Stored data
----------------------------------------

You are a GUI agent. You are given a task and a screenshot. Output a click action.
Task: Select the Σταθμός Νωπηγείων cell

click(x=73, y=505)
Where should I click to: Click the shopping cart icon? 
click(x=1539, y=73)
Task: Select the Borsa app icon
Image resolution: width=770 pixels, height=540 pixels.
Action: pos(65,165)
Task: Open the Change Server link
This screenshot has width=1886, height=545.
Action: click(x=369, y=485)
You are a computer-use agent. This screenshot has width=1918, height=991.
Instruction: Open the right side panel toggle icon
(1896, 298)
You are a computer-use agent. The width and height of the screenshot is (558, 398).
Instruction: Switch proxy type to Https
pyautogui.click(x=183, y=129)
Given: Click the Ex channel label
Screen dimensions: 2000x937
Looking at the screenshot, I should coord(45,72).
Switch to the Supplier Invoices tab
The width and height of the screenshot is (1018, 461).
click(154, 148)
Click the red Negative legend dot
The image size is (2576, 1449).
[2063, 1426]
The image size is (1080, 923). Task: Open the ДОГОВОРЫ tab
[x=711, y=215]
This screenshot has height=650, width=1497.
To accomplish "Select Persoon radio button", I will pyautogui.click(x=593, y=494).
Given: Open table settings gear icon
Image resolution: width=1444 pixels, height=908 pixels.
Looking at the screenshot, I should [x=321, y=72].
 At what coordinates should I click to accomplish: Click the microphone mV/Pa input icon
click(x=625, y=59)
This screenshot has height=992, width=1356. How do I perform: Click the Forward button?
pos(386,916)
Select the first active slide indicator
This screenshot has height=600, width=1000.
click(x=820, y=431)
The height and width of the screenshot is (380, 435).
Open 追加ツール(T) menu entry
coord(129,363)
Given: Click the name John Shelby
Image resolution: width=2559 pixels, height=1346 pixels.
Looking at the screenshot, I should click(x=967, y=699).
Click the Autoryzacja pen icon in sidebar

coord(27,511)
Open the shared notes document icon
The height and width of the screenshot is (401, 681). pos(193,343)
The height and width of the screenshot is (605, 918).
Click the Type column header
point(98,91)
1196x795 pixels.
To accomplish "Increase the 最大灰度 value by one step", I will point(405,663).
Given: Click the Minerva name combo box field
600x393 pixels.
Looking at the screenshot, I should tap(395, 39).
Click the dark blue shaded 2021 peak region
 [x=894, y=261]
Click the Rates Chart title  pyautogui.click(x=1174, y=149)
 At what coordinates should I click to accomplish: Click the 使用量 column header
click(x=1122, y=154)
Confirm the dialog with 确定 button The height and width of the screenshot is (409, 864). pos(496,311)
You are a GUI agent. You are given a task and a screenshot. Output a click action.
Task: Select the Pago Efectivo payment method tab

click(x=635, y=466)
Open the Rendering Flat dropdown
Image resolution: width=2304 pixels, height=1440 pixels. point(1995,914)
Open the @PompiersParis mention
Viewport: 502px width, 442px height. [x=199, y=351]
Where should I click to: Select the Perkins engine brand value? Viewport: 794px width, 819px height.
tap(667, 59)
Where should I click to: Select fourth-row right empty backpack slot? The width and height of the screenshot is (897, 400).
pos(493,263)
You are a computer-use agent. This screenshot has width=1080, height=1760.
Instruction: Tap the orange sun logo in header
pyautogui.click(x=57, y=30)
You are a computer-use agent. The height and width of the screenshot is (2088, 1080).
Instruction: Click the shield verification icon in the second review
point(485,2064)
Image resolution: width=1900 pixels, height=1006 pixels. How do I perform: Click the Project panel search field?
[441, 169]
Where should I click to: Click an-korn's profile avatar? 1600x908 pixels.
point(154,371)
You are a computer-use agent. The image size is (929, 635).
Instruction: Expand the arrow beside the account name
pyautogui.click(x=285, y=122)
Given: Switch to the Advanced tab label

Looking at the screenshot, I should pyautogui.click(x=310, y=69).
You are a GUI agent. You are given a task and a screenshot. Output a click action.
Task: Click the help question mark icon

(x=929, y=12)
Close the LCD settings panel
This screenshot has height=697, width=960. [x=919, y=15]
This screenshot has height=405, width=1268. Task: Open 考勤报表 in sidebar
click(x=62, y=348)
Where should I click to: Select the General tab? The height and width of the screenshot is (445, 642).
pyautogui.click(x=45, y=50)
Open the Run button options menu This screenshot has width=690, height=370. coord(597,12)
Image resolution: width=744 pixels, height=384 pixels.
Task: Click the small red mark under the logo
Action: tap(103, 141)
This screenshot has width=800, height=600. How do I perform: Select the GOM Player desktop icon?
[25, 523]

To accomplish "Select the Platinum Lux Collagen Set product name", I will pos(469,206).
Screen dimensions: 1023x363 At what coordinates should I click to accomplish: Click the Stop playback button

----------------------------------------

- _What the task asks_: Quote every record above exactly.

- _Reply to the task_:
You are a GUI agent. You are given a task and a screenshot. Output a click action.
Task: Select the Σταθμός Νωπηγείων cell

click(x=73, y=505)
Where should I click to: Click the shopping cart icon? 
click(x=1539, y=73)
Task: Select the Borsa app icon
Image resolution: width=770 pixels, height=540 pixels.
Action: pos(65,165)
Task: Open the Change Server link
This screenshot has width=1886, height=545.
Action: click(x=369, y=485)
You are a computer-use agent. This screenshot has width=1918, height=991.
Instruction: Open the right side panel toggle icon
(1896, 298)
You are a computer-use agent. The width and height of the screenshot is (558, 398).
Instruction: Switch proxy type to Https
pyautogui.click(x=183, y=129)
Given: Click the Ex channel label
Screen dimensions: 2000x937
Looking at the screenshot, I should coord(45,72).
Switch to the Supplier Invoices tab
The width and height of the screenshot is (1018, 461).
click(154, 148)
Click the red Negative legend dot
The image size is (2576, 1449).
[2063, 1426]
The image size is (1080, 923). Task: Open the ДОГОВОРЫ tab
[x=711, y=215]
This screenshot has height=650, width=1497.
To accomplish "Select Persoon radio button", I will pyautogui.click(x=593, y=494).
Given: Open table settings gear icon
Image resolution: width=1444 pixels, height=908 pixels.
Looking at the screenshot, I should [x=321, y=72].
 At what coordinates should I click to accomplish: Click the microphone mV/Pa input icon
click(x=625, y=59)
This screenshot has height=992, width=1356. How do I perform: Click the Forward button?
pos(386,916)
Select the first active slide indicator
This screenshot has height=600, width=1000.
click(x=820, y=431)
The height and width of the screenshot is (380, 435).
Open 追加ツール(T) menu entry
coord(129,363)
Given: Click the name John Shelby
Image resolution: width=2559 pixels, height=1346 pixels.
Looking at the screenshot, I should click(x=967, y=699).
Click the Autoryzacja pen icon in sidebar

coord(27,511)
Open the shared notes document icon
The height and width of the screenshot is (401, 681). pos(193,343)
The height and width of the screenshot is (605, 918).
Click the Type column header
point(98,91)
1196x795 pixels.
To accomplish "Increase the 最大灰度 value by one step", I will point(405,663).
Given: Click the Minerva name combo box field
600x393 pixels.
Looking at the screenshot, I should tap(395, 39).
Click the dark blue shaded 2021 peak region
 [x=894, y=261]
Click the Rates Chart title  pyautogui.click(x=1174, y=149)
 At what coordinates should I click to accomplish: Click the 使用量 column header
click(x=1122, y=154)
Confirm the dialog with 确定 button The height and width of the screenshot is (409, 864). pos(496,311)
You are a GUI agent. You are given a task and a screenshot. Output a click action.
Task: Select the Pago Efectivo payment method tab

click(x=635, y=466)
Open the Rendering Flat dropdown
Image resolution: width=2304 pixels, height=1440 pixels. point(1995,914)
Open the @PompiersParis mention
Viewport: 502px width, 442px height. [x=199, y=351]
Where should I click to: Select the Perkins engine brand value? Viewport: 794px width, 819px height.
tap(667, 59)
Where should I click to: Select fourth-row right empty backpack slot? The width and height of the screenshot is (897, 400).
pos(493,263)
You are a computer-use agent. This screenshot has width=1080, height=1760.
Instruction: Tap the orange sun logo in header
pyautogui.click(x=57, y=30)
You are a computer-use agent. The height and width of the screenshot is (2088, 1080).
Instruction: Click the shield verification icon in the second review
point(485,2064)
Image resolution: width=1900 pixels, height=1006 pixels. How do I perform: Click the Project panel search field?
[441, 169]
Where should I click to: Click an-korn's profile avatar? 1600x908 pixels.
point(154,371)
You are a computer-use agent. The image size is (929, 635).
Instruction: Expand the arrow beside the account name
pyautogui.click(x=285, y=122)
Given: Switch to the Advanced tab label

Looking at the screenshot, I should pyautogui.click(x=310, y=69).
You are a GUI agent. You are given a task and a screenshot. Output a click action.
Task: Click the help question mark icon

(x=929, y=12)
Close the LCD settings panel
This screenshot has height=697, width=960. [x=919, y=15]
This screenshot has height=405, width=1268. Task: Open 考勤报表 in sidebar
click(x=62, y=348)
Where should I click to: Select the General tab? The height and width of the screenshot is (445, 642).
pyautogui.click(x=45, y=50)
Open the Run button options menu This screenshot has width=690, height=370. coord(597,12)
Image resolution: width=744 pixels, height=384 pixels.
Task: Click the small red mark under the logo
Action: tap(103, 141)
This screenshot has width=800, height=600. How do I perform: Select the GOM Player desktop icon?
[25, 523]

To accomplish "Select the Platinum Lux Collagen Set product name", I will pos(469,206).
Screen dimensions: 1023x363 At what coordinates should I click to accomplish: Click the Stop playback button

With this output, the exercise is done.